Format the lines of the data that begin at the line containing "You are a GUI" and stop after the line containing "click(x=83, y=84)" as a JSON list of strings, one string per line, skipping any blank lines. Leave the pictures out of your answer.

Listed records:
#####
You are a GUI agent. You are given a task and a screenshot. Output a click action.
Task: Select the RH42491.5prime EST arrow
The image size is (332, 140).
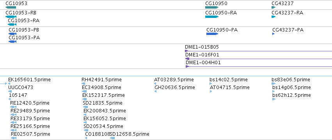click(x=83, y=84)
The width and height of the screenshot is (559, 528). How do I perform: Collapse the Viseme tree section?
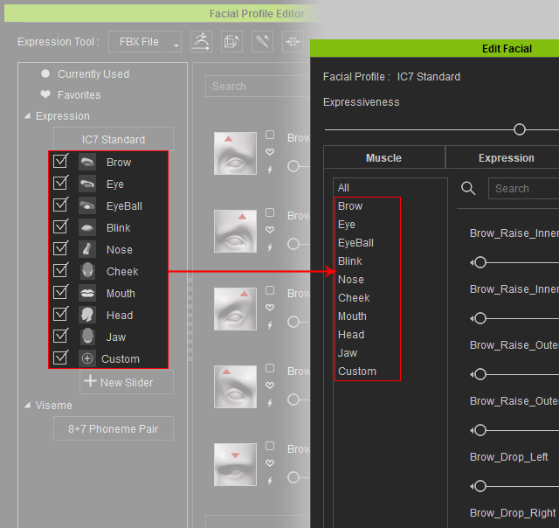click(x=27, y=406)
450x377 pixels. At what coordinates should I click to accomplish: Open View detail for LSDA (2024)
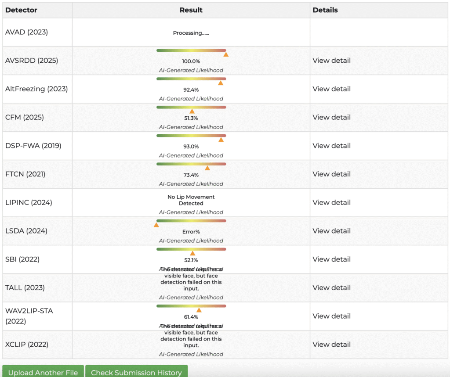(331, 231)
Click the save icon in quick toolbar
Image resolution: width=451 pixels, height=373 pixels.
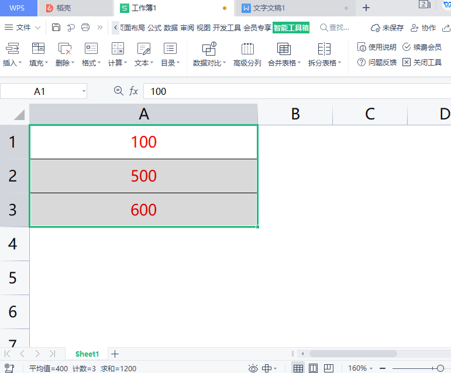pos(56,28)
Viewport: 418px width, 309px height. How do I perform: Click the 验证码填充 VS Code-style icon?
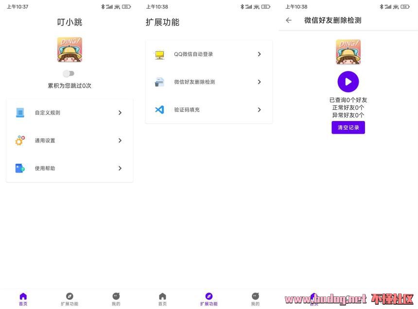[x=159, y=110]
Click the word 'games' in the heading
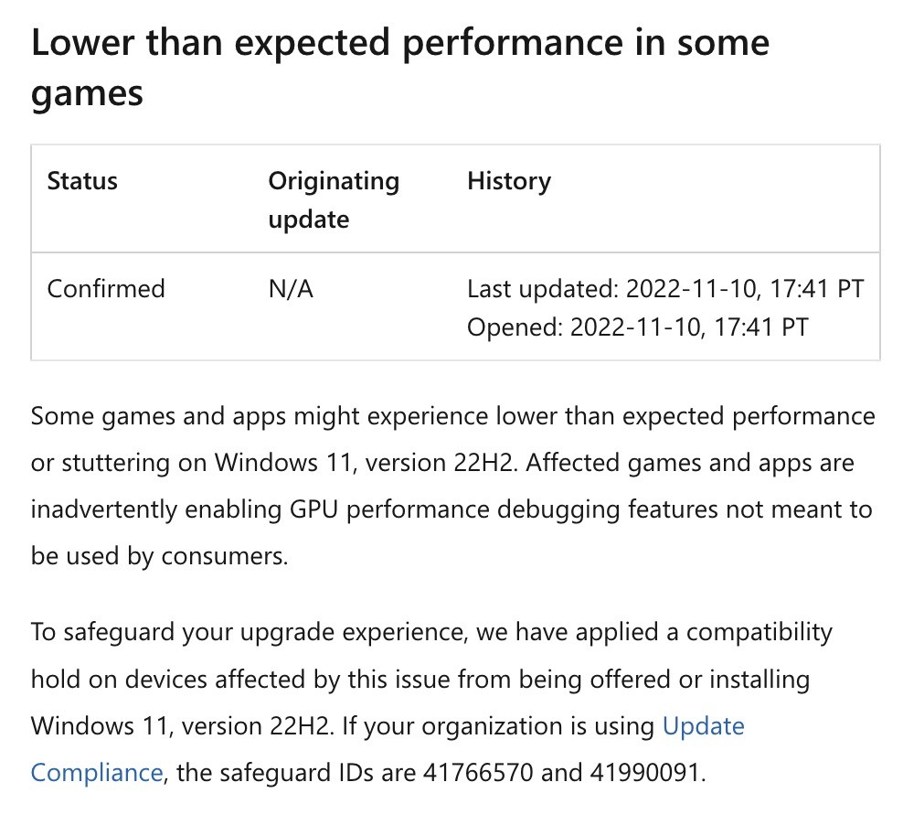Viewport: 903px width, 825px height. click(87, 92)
#####
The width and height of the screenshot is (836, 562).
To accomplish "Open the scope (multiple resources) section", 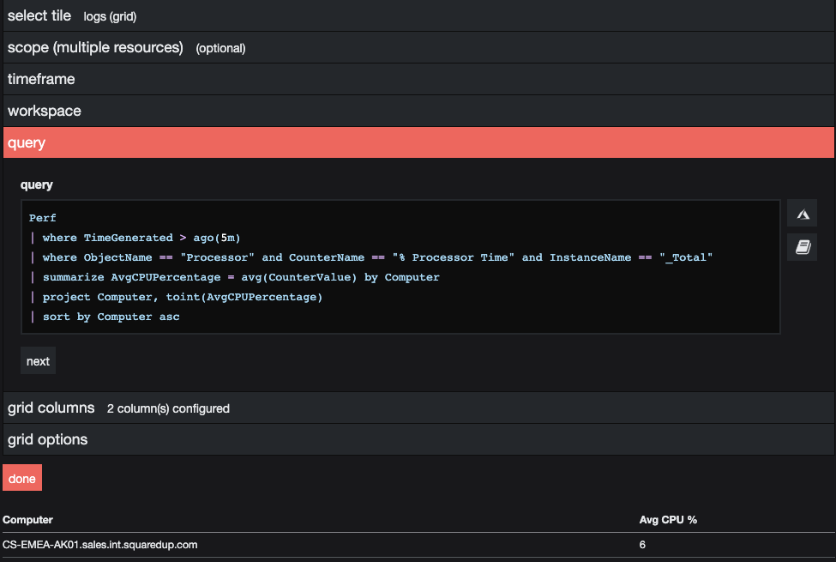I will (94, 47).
#####
Output:
[
  "You are a GUI agent. You are given a task and a screenshot. Output a click action.",
  "Task: Select the RH42491.5prime EST arrow",
  "The image size is (332, 140).",
  "click(x=83, y=84)"
]